This story comes via a reader tip, and we’re thankful to get it because there’s a limited amount of Marge Schott stories floating around the world nowadays.
Hey, I saw you guys did a Marge Schott post back a few months ago that made me laugh my ass off. I figured I’d tell you a story about Marge. My cousin was an off duty cop from Ft. Thomas, coming back from visiting friends in Cincy. He’d seen this Caddy with its tail lights up in the air, nose down in the ditch, at 8 or 9 at night. He has no idea who Marge is (although he was a Kentucky basketball fan) and pulls over to see if he could help. He said here was this ugly old woman, cursing like a sailor, with a peculiar smell, like a dog, and the hairiest coat he had ever seen, and was trying to get out of that wrecked ass car.
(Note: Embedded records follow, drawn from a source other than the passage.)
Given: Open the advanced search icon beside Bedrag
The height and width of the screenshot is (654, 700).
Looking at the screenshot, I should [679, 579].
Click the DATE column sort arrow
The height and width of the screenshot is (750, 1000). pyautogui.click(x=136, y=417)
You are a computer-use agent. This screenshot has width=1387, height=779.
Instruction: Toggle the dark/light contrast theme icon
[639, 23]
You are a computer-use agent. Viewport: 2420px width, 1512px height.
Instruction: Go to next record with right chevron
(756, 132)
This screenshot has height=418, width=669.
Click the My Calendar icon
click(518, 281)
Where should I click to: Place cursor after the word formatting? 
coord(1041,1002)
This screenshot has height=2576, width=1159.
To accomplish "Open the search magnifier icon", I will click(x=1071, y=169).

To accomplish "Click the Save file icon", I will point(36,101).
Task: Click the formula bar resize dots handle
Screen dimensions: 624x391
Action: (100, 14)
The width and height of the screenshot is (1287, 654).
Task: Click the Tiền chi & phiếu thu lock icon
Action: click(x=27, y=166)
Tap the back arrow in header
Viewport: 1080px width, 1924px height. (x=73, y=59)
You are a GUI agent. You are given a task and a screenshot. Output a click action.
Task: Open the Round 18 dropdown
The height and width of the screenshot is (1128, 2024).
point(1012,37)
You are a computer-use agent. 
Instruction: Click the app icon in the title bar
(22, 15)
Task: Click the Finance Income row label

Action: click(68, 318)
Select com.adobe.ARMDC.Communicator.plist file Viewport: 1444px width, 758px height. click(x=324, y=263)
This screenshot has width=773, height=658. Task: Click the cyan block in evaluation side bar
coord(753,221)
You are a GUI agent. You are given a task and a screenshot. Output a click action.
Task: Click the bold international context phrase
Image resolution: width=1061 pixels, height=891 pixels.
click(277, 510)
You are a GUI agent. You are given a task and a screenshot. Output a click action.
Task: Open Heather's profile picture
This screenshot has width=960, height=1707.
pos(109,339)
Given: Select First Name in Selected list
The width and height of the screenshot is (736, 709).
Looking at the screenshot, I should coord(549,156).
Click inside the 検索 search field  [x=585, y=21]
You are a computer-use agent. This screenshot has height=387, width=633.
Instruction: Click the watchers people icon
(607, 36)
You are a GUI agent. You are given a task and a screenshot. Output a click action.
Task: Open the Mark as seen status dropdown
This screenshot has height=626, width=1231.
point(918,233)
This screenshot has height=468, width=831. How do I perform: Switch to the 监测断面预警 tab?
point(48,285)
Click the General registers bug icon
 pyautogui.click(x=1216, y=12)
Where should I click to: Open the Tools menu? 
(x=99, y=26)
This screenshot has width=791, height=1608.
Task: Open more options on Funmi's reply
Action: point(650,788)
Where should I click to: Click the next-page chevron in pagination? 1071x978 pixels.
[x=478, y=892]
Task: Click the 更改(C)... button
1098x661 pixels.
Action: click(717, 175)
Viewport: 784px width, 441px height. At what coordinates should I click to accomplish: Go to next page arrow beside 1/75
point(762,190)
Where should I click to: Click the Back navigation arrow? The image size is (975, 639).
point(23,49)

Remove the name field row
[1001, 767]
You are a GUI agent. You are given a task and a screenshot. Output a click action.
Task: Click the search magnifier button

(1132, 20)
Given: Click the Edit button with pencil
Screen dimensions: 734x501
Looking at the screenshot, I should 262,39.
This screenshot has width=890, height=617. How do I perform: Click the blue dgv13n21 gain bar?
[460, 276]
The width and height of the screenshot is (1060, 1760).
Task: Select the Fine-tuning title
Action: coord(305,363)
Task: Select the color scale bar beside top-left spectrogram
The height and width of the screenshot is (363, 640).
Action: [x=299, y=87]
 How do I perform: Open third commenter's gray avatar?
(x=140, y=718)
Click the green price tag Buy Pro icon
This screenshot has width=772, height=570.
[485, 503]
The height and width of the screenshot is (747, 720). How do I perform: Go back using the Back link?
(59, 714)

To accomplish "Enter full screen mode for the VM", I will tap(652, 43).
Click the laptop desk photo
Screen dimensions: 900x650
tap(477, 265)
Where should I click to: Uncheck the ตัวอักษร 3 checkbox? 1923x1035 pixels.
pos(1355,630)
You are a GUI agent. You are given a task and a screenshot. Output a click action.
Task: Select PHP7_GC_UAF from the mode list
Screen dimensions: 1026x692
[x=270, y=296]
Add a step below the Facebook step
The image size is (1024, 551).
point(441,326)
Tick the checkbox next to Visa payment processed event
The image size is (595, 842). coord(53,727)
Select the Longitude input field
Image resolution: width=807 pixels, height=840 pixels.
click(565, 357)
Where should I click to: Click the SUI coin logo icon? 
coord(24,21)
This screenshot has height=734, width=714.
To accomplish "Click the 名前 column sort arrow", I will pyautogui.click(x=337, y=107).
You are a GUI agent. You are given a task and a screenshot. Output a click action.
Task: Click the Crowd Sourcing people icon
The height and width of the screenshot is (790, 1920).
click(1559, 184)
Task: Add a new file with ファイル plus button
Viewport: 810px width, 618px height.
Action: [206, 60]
Drunk, fumbling around, muttering about the airport, she had to get to the airport. He offered to give her a ride, and she thanked him profusely and accepted. Said she was on her way to LA cause she had bought herself a 5 million dollar (n-word). She was talking about Eric the Red (Eric Davis). He told the story the next day to some other cops, and they pointed out he had given the famous Marge a ride to the airport. He said, “Marge? Marge who?”
We threw this story up because it’s absolutely true. We’re surprised the cop offered a ride not knowing it was Marge Schott. We’re nice people and all, but if we’re driving along the road and some old lady that looks like she belongs in a haunted house has nose-dived her caddy into a ditch, and she smells like dog; we’re letting her be.